How to Trim an Apple Tree
Are you wondering how to trim your apple tree? Maybe you’re thinking about planting one, and are doing research on how to take care of it correctly. Or you already have a tree, and want to make sure you’re doing all you can to keep it healthy. Another term for trimming is “pruning”, which can affect how the tree grows depending on when and how you do it.
When to Prune Your Apple Tree
Pruning your tree should be done at various times to affect or change its growth. Prune your tree during the winter months if it is young and you want it to grow more. The tree has a lot of sugars saved within its branches while in hibernation that it can use to regrow branches at a faster rate compared to other seasons.
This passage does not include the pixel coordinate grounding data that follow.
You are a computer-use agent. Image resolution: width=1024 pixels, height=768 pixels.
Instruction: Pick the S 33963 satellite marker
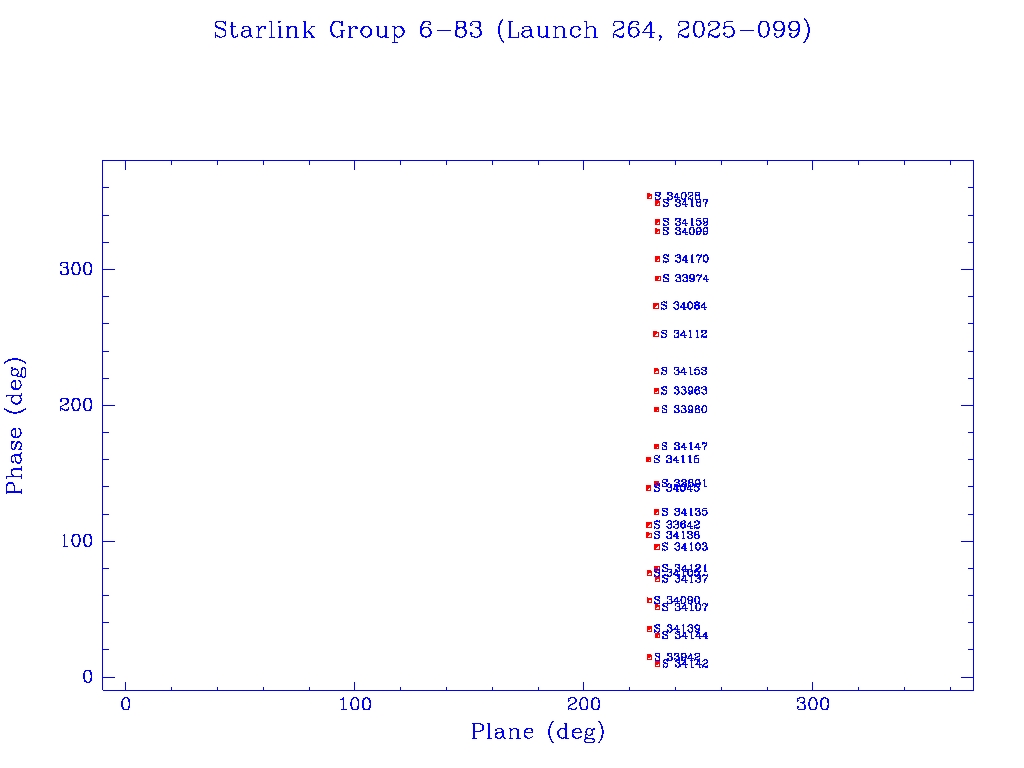point(656,391)
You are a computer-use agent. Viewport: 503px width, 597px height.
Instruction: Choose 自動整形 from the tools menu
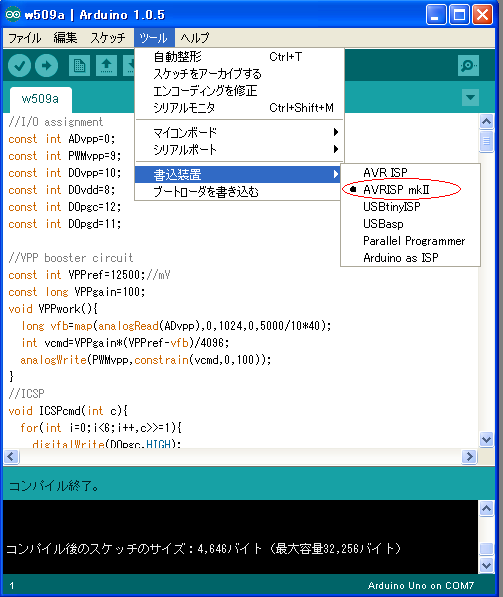click(x=240, y=57)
If your tree is growing too large, and you want to stunt growth, you should prune your tree during the summer. There is little to no sugar in the branches, so cutting them down will slow down growth. Pruning trees in the spring is good for taking off branches that died over the winter. This will displace the sugars to fewer branches, which will promote the overall health of the tree.
If you notice a diseased branch, you can prune it at any time during the year. Pruning it in winter is the easiest since you can see the branch past the leaves and fruit. Pruning it in late winter will promote tree health and growth.
Pruning should happen yearly, at least, to promote tree health. It should start when the tree is young to promote growth and overall health. If you don’t, the tree will be “alternate bearing”, which means it may produce great apples one year, and not so great ones the next year.
How to Prune Your Tree
Modern Farmer describes how to prune your tree in a variety of steps.
Step 1: Clean Up
Start the pruning process by cleaning up around the tree. Rake dead leaves and branches from around the trunk. Remove sprouts growing out of the base of the tree. These are called “suckers” which take away resources from the tree. You should also cut away any broken branches or little sprouts coming out of larger branches.
Step 2: Thin Out
The next step is to thin out branches that grow downward or cross paths with another branch. Trim the branch that looks less healthy compared to the other. You should also leave 6 to 12 inches between branches to promote health and space to grow. You can also thin out to create the fractal-like pattern to make the tree look more pleasing to the eye.
Step 3: Head Back
The last step is to essentially give the tree a haircut. You trim the ends of the branches to promote thicker, shorter branches rather than long and lanky branches. This will prevent the branches from snapping due to the weight of the fruit. It will also produce smaller, more fruitful trees.
Here is a video example of pruning an apple tree.
Keep your shears sharp. This will make trimming easier and quicker. You can sharpen it yourself, or take it to a hardware store to have it sharpened for a small fee. You should also disinfect your shears between trimming trees. It will promote tree health as well as stop disease from passing from tree to tree. You can use isopropyl alcohol and dunk the shears for 30 seconds. Also, make sure to clean up the pruned branches - especially if any of the branches were diseased.
Also, everyone will prune trees differently. Do not feel like you have to do it exactly the same way someone else does. Your tree’s health comes first. Pruning your apple tree is better than not pruning at all. An unpruned tree will produce little to no fruit, and may not even grow or survive. It can become diseased, and pass it on to other apple trees around it.
There are multiple tools you can use to prune a tree. Hand pruners can be used to remove small branches and twigs. Loppers can be used for larger branches by providing long handles to promote more power in the cut. Folding saws can be used for cutting branches that are 3 inches in diameter or larger. Lastly, pole pruners can be used to reach and cut high branches.
In conclusion, these varieties of points will help you prune your apple trees. You have learned when to prune, how, and why pruning is important. This knowledge will help promote your tree’s health and growth, as well as make your trees more bountiful.